Times collide in the work of the Vienna-based artist Laurence Sturla. His ceramics, in the form of (ash)trays and teapots, play with bourgeois notions and tell stories of the industrial revolution, medieval feasts and an uncertain future all at once.
After seeing your work, I can’t resist asking you what kind of teenager you were?!
I think I was probably quite a subdued teenager. I grew up in a small town in the South West of England, worked all sorts of odd jobs, and went to college in Swindon. Spending time in pubs, trying to play music, working in a tattoo studio, and eventually finding myself living in Paris.
Your work is seemingly charged with medieval and early industrial age aesthetics, what are your reference points?
I don’t only focus on one era, but instead pull references from many different time periods, drawing links, conjoining histories and trying to then map them out. Some series of my works directly focus on periods of great cultural shifts, discovery and innovation, I think it’s curious to see how these cycles repeat themselves throughout history, and how we learn and develop from these. However what I’m working with is not true history, it’s a biased history mixed with fantasy.
How did you develop your practice as a ceramist? Did you use other media before?
I mainly work with ceramics, but there are several other materials and processes which I think are compelling – it is just that clay is such a versatile material and perfect for my current methods. A few years back I acquired a broken kiln from an old technical college in England, after fixing it up I was able to fire and experiment with ceramics a lot more, and this formed a basis for my work that I have since developed. Having access to kilns is crucial to how I want to work with ceramics and this reclaimed kiln was really helpful.
Over the last years ceramic art, hand in hand with other categories of craftsmanship, had quite a revival in fine arts. Why would you say this is so, or are you completely annoyed by this discussion already?
No, I find it very interesting, it could come from a desire to keep practices and technical skills alive, rather than constantly outsourcing work. For me, it’s a labor of love – I like the hands on element, I like craftsmanship, that notion of learning something and following it through; plus, with a do-it-yourself attitude you’re gifted a better understanding of the materials that you choose to work with.
Would you mind telling me how do the bottoms of your works look like?

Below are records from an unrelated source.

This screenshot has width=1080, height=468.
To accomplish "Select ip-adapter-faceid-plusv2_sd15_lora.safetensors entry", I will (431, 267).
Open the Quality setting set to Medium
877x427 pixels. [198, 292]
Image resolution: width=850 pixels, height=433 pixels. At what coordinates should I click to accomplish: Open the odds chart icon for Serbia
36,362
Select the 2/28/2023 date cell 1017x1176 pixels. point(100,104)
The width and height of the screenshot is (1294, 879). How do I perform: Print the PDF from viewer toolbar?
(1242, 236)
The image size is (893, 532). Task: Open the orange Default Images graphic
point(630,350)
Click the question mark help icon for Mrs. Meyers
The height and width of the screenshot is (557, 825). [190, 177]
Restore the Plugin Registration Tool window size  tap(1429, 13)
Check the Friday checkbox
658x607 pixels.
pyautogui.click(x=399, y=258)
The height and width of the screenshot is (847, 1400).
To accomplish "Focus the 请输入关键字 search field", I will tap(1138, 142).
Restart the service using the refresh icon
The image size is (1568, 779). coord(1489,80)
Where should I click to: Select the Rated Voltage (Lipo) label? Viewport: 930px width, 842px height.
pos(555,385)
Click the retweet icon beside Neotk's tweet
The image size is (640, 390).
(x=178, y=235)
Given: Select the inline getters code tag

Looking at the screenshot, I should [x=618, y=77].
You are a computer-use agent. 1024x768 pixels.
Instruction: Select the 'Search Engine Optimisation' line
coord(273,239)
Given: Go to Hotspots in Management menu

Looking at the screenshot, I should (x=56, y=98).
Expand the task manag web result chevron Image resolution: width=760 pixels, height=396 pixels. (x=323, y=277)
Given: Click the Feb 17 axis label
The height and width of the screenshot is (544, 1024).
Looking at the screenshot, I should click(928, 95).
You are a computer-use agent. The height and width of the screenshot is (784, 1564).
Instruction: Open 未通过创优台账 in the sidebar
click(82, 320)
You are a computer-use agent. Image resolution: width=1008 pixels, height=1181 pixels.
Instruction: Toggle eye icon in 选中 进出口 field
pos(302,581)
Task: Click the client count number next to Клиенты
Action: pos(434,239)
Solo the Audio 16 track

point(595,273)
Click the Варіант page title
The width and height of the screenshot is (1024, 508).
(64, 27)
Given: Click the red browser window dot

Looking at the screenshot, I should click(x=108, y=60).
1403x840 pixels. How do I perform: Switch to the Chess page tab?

Well, the bottoms of a lot of the pieces have sections of drawings hidden on them. I make a lot of my works through a technique called slab building, when rolling out a slab I will draw a sketch on the wet clay of what I imagine the piece could look like, either with a pencil or with a piece of clay of a different colour. These drawings are only visible from the bottom, or on the inside of the piece, a hidden line. These aspects are also present in other works, whether they are moving parts, or whistles that imitate bird calls – only known when the pieces are handled or through hearsay.
On the one hand you used your objects to serve food or you invited people to use them as ashtrays. On the other hand some of your objects would break as soon as they are used. How do you make these decisions?
It feels like the pieces sometimes dictate these decisions – whether it is an objects function, or lack of. There is a sense of transformation, which occurs when one of the objects is used, the pieces absorb traces, smells and stories for example. For others this is stopped by a refusal to work, a piece that may be stuck in a hibernating stage, not finished enough for its intended use, but perhaps there is a future to it – after it breaks. This refusal from the piece can also be mirrored in the way in which we interact with the objects, interactions that usually occur on a break from work, a forced pause, be it a smoking break, a lunch, a tea break.
It seems to me as if every work of yours functions as a »container« whether it literally holds something or not.
Yes, because of the way that the pieces are made they are all hollow, giving them a sense of being husks or parts of a strange exoskeleton. But I treat the works in a somewhat archaeological way, so I feel that they instantly absorb a history – fantastical or not – acting as tools, timepieces, clocks that are constantly ticking over, being refilled and reimagined as they become entangled in the real and the mythical.